What was different is there is no next time, not for Lochte vs. Phelps. One needed only to listen to Phelps to understand this was their final showdown. He had beaten Lochte and the Olympic field, somewhat handily, in the 200-meter individual medley for gold. Yet his tone was conciliatory bordering on sentimental. And Phelps was trying, rather successfully, to compliment who had become his biggest rival.
"I may have been lucky Ryan had a 200 back 20 minutes beforehand," Phelps said. "Ryan can probably swim faster than I did tonight. I'm sure you will see him swim a faster time over the last four years. I was lucky enough to get the medal."
This almost made it worse, not because it was fake, but rather because it was the truth. The better swimmer has been Lochte this last four years, certainly he was the more dedicated. He was lifting tires while Phelps was smoking out post-Beijing. Lochte had crushed him at Worlds.

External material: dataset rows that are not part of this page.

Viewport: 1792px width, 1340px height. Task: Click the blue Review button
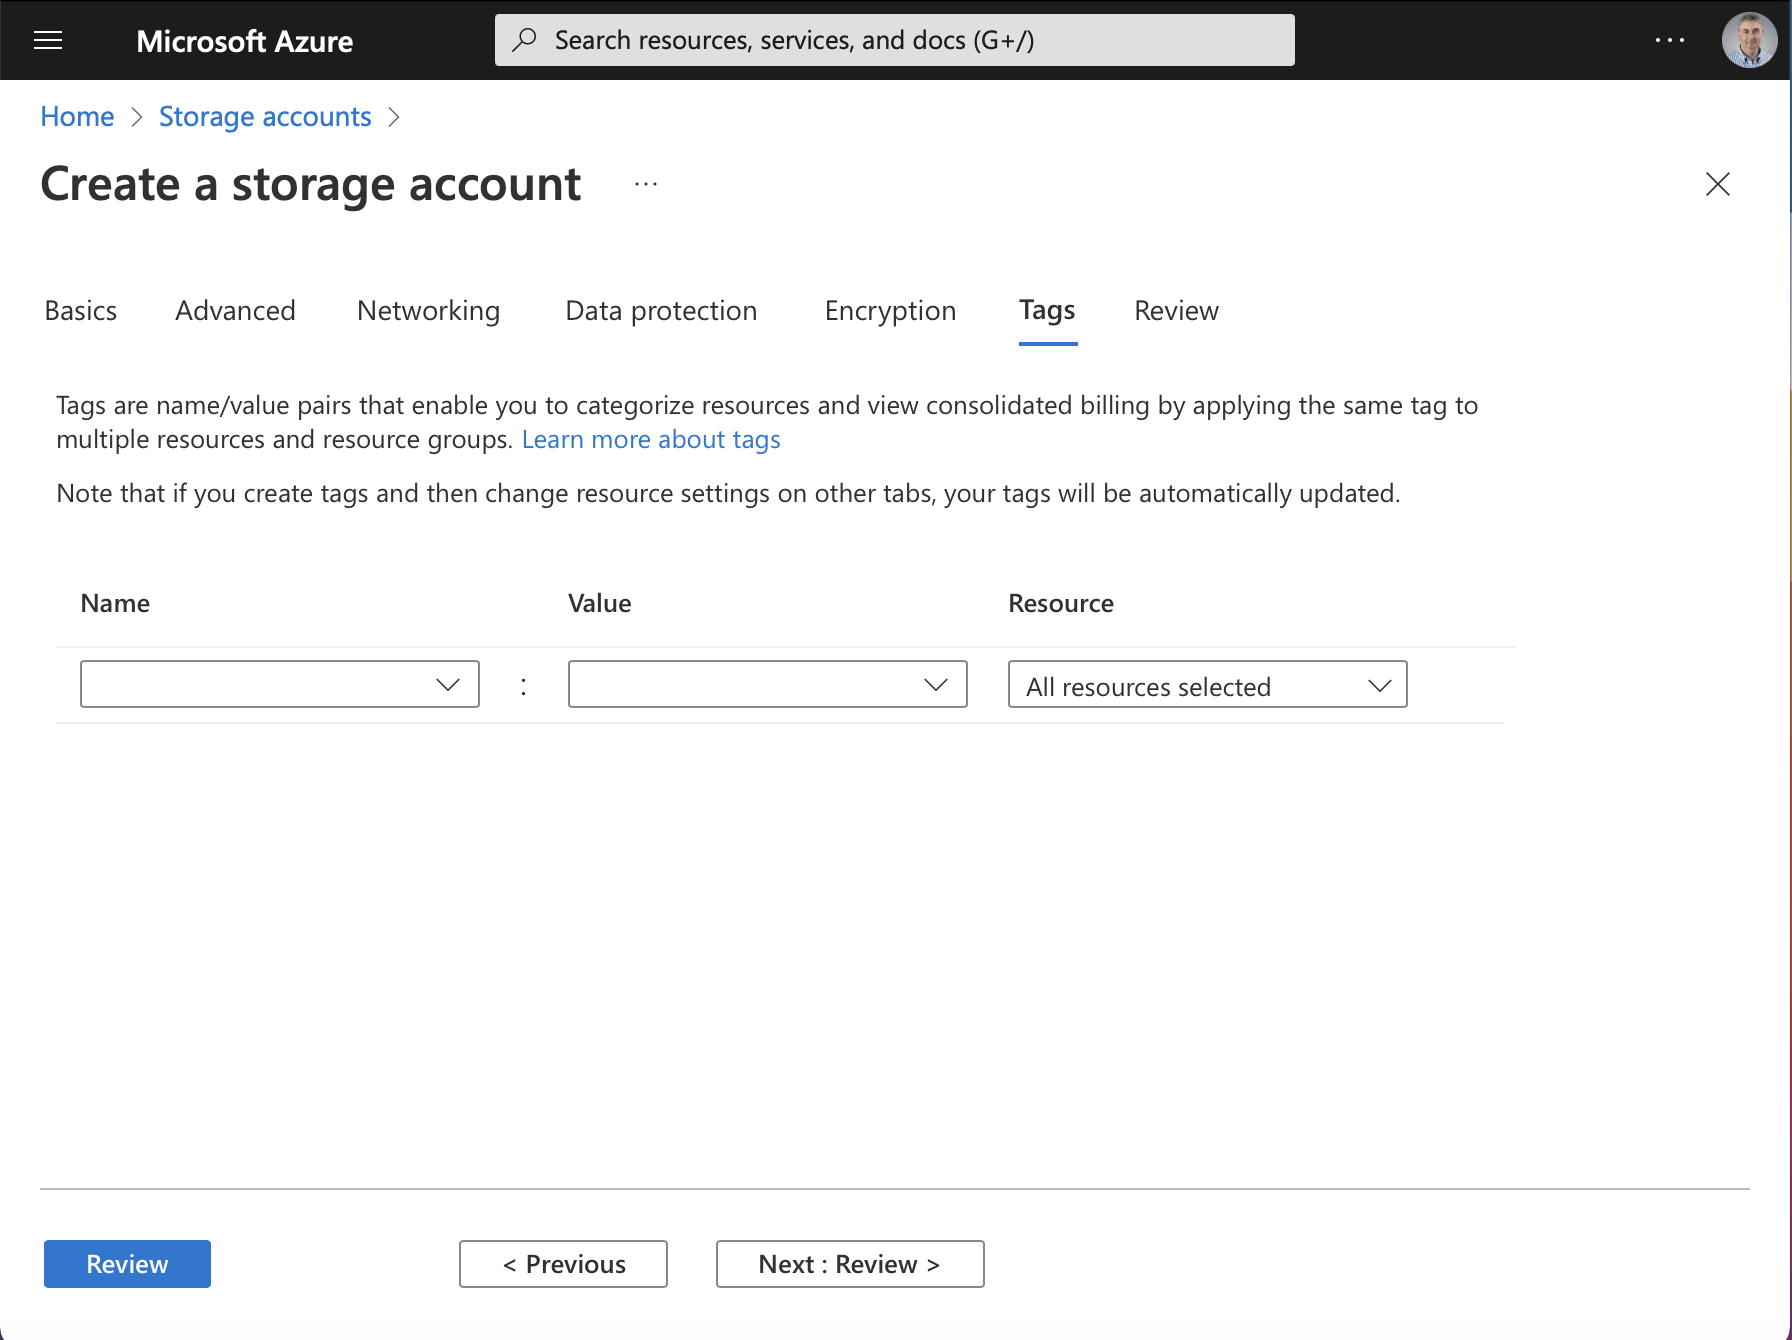[127, 1264]
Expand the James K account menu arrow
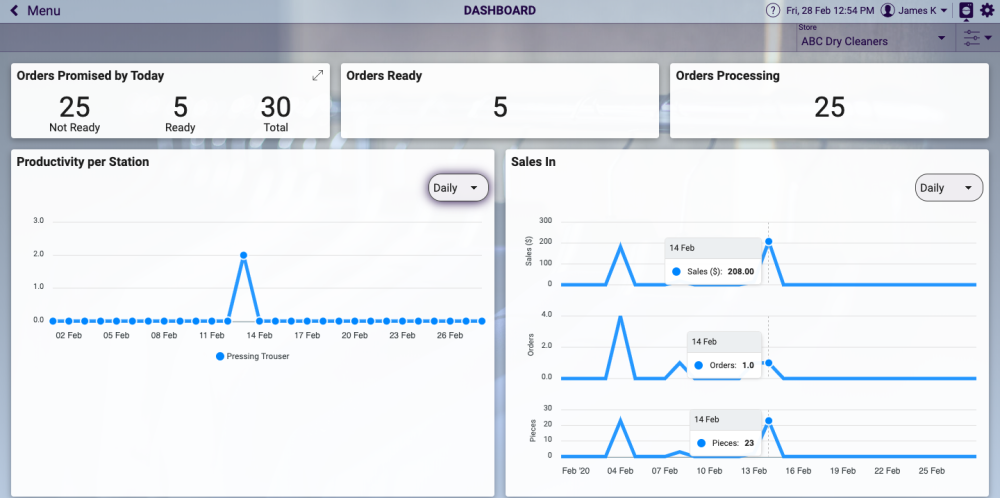This screenshot has width=1000, height=498. 944,11
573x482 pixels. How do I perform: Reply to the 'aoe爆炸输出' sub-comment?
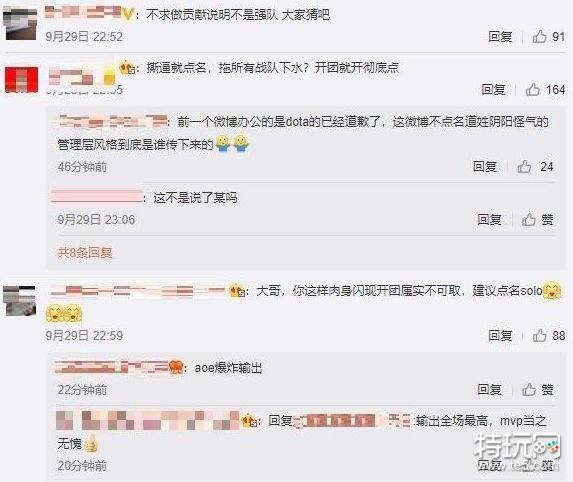point(489,390)
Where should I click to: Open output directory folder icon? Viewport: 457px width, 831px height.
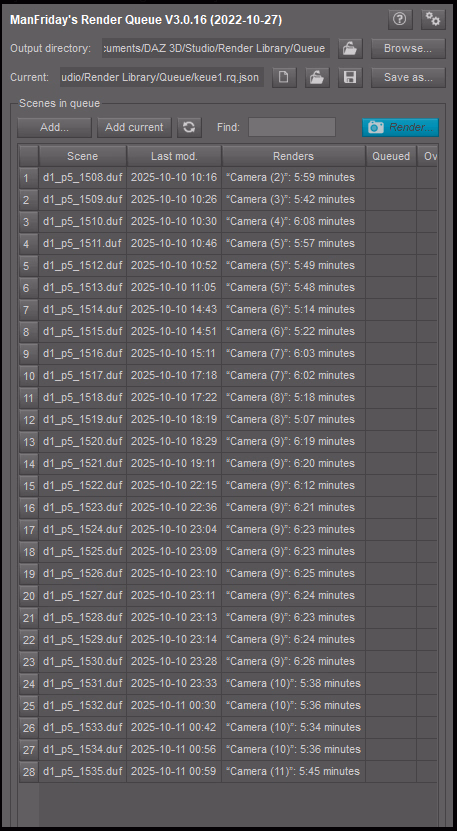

He had declared again and again this was "my time," a phrase again repeated after he opened this Olympics with a gold medal and victory against Phelps on Day 1.
The inclination is to rip into Lochte for this and mostly for failing to live up to self-created hype (1). Actually what Lochte deserves is partial credit, credit for Phelps being back, credit for Phelps having 20 medals, for going out like he is. Lochte was willing to tug on Superman's cape, back when doing so seemed futile and slightly dangerous.
In a time when no one gets in the face of sports greatness, pokes it in the chest and says "I am coming for you," he did. He did, even though it is hard and scary and so much easier to say appropriately deferential things before and lose graciously afterward.